PROBLEM DETAILS:
A complete response lists each line of the data below that includes the word "will".

DATASET CONTENT:
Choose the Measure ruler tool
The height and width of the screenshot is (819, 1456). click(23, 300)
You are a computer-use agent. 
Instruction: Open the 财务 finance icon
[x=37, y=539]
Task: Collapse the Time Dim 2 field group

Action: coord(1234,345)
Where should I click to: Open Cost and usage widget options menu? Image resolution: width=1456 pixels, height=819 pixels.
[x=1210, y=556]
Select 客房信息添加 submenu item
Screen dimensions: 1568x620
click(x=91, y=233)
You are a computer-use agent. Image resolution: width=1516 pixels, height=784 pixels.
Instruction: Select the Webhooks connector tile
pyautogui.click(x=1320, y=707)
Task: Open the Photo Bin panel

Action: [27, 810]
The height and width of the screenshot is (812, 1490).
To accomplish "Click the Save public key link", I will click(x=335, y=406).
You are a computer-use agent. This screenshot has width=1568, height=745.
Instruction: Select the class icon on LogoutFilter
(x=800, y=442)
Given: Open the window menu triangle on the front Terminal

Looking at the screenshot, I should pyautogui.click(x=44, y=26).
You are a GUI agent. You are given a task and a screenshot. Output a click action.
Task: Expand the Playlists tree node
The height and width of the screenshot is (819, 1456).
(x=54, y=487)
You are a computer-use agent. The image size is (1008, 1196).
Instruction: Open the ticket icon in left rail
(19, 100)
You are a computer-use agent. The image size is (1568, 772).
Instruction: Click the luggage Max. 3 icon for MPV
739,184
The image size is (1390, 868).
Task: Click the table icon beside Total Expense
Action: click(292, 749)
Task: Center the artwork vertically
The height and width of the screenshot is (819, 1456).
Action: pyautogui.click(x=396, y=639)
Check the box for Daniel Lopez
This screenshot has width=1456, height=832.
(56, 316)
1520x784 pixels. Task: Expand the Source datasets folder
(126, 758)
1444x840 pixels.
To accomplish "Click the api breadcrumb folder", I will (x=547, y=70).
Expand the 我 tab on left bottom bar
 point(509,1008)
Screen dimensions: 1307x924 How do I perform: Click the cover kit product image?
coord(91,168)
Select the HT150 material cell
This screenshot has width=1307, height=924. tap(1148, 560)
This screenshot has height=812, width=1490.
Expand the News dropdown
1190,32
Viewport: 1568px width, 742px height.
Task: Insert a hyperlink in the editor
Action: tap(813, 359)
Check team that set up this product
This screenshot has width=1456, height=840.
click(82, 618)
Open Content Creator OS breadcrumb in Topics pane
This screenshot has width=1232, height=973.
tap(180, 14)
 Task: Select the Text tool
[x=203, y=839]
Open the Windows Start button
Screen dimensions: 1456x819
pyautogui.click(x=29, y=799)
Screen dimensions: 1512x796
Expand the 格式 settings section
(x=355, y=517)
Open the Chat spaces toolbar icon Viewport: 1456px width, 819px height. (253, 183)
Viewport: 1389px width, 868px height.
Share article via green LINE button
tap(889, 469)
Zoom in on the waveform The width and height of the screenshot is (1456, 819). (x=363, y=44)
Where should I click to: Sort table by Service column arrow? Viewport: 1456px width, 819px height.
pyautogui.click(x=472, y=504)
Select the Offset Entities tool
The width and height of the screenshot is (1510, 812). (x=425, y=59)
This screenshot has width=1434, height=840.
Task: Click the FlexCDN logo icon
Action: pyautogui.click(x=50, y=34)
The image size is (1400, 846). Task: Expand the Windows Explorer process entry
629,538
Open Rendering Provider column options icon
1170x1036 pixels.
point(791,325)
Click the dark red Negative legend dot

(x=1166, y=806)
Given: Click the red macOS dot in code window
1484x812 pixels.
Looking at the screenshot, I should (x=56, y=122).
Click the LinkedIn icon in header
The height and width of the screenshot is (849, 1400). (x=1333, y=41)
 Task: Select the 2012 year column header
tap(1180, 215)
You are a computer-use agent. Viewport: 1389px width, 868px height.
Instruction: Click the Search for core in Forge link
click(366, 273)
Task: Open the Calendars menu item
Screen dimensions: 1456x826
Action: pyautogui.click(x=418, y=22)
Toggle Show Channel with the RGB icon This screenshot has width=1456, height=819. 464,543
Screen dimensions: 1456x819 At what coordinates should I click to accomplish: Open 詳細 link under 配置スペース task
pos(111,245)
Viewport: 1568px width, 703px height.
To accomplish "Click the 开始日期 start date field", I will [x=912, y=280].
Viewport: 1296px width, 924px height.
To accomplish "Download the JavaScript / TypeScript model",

SOLUTION FOR THIS EXERCISE:
To accomplish "Click the Save public key link", I will click(x=335, y=406).
To accomplish "Click the api breadcrumb folder", I will (x=547, y=70).
To accomplish "Click the 开始日期 start date field", I will [x=912, y=280].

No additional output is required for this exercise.